So, I'm a Scorpio (#scorpioseason) and if you don't know, we are the pettiest species known to man. This is fact, not opinion ladies and gents. For the non-believers/non-Scorpios, take a moment to think about it: What's the most shadiest/foulest/pettiest thing you've ever encountered? Think about your family, friends and exes. What was the horoscope sign of that person? Exactly! With that being said,'s latest installment, I'ma Let You Finish, has the sole purpose of being the stage for my pettiness.

The title is an obvious homage to one of Kanye's greatest moments, who is unfortunately not a Scorpio, but a Gemini, although Geminis and Scorpios share a similar level of pettiness (hey Sis!). Now that you know the background, let's get to it!

If being petty was a professional sport this would be the logo

Yo Remy Ma! I'm really happy for you...

You are without a doubt one of the dopest female MCs ever. Not to mention, you are literally the only person in mainstream hip hop that battled in Fight Klub. And you did it while you were signed!

With the diamond Terror Squad chain and everything!

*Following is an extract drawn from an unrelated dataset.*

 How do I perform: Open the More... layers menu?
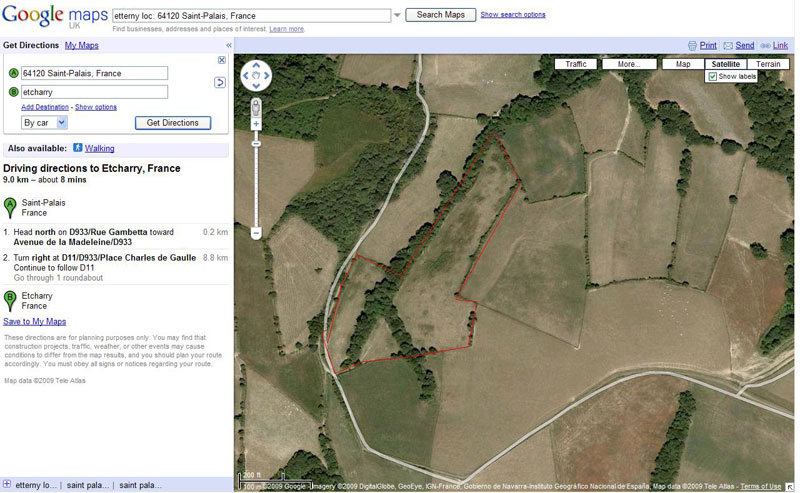(629, 64)

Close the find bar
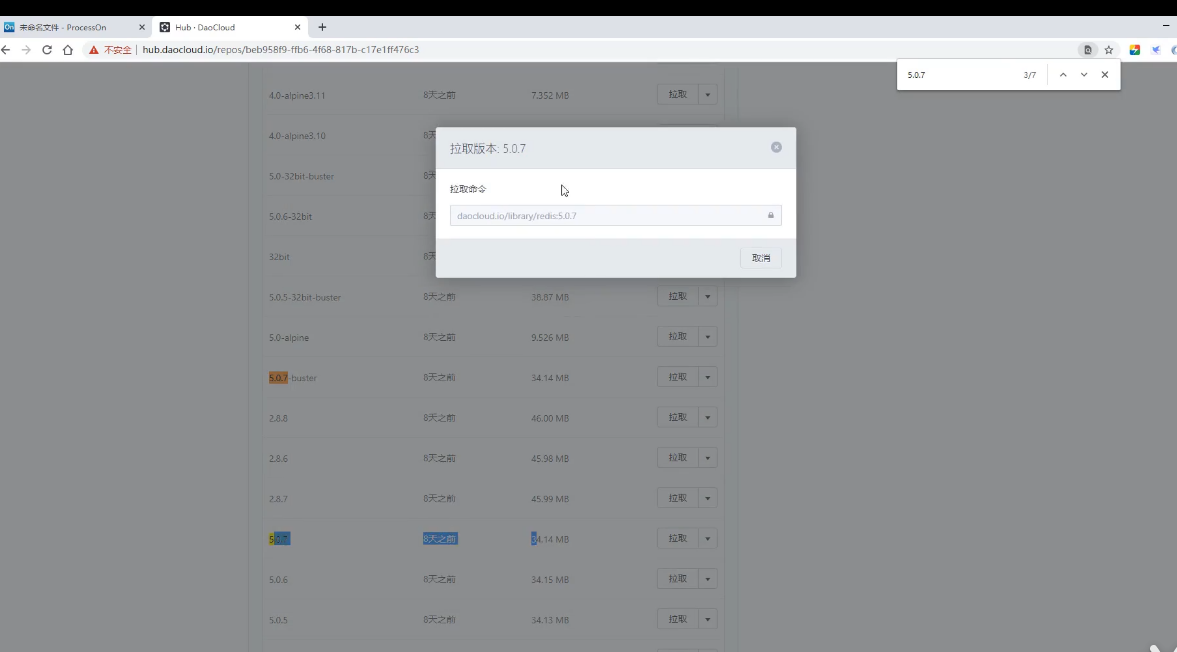pos(1105,75)
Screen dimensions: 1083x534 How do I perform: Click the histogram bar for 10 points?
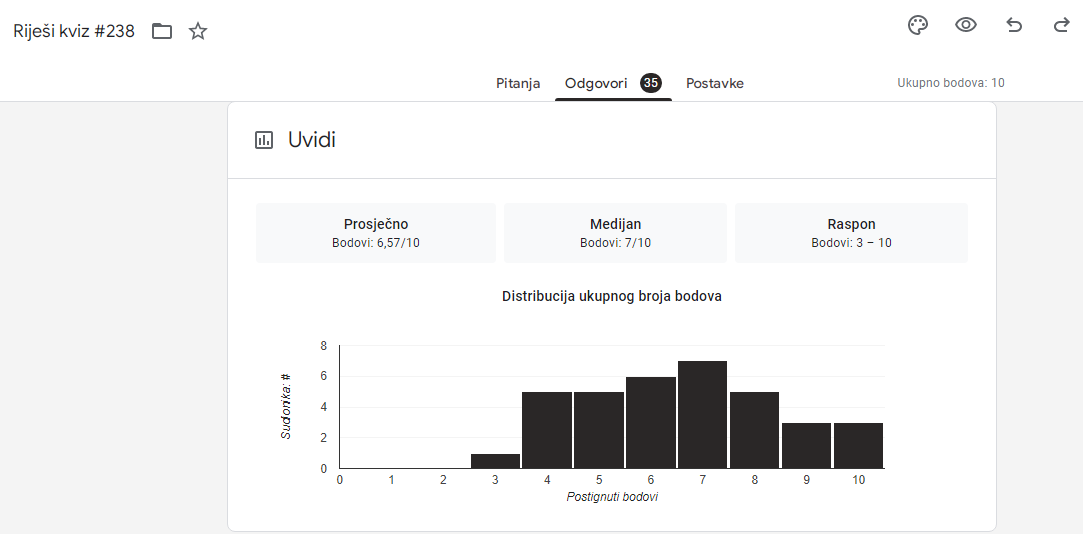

You have a classic verse on "Lean Back", did a 7 year prison bid for some pretty gangsta shit, then came back and did a Grammy-nominated single ("All the Way Up") with Jay-Z on the remix! To add icing to the cake and another layer to your legacy, you released SHEther, a scathing Nicki Minaj diss track (that she's yet to recover from)that knocked her all the way the fuck off her pedestal. After that, you released the first single from your official solo return, "Wake Me Up", with a FIRE second verse...

And I'ma Let You Finish But...


A Lil Kim feature? Really? First off, I listened to the song a few times and still can't tell exactly where she is on the song. If it's the hook, it sounds more like a sample than an actual person. If it's that auto-tune fuckery at the end, ewww. With that being said, LISTENING to the song was still tolerable. But the video...made me uncomfortable to say the least. It's a reason we haven't seen Lil Kim in music videos this decade.We all know a plastic surgeon did her dirty. We absolutely don't need a 3 minute and 37 second reminder. Maybe it's cool for the younger kids who don't know, but I vividly remember Lil Kim's original form, BEFORE she leveled up (read: down), and her "new look" is just plain awkward.Watching this video felt like watching an alien turn up in the mirror to Ludacris.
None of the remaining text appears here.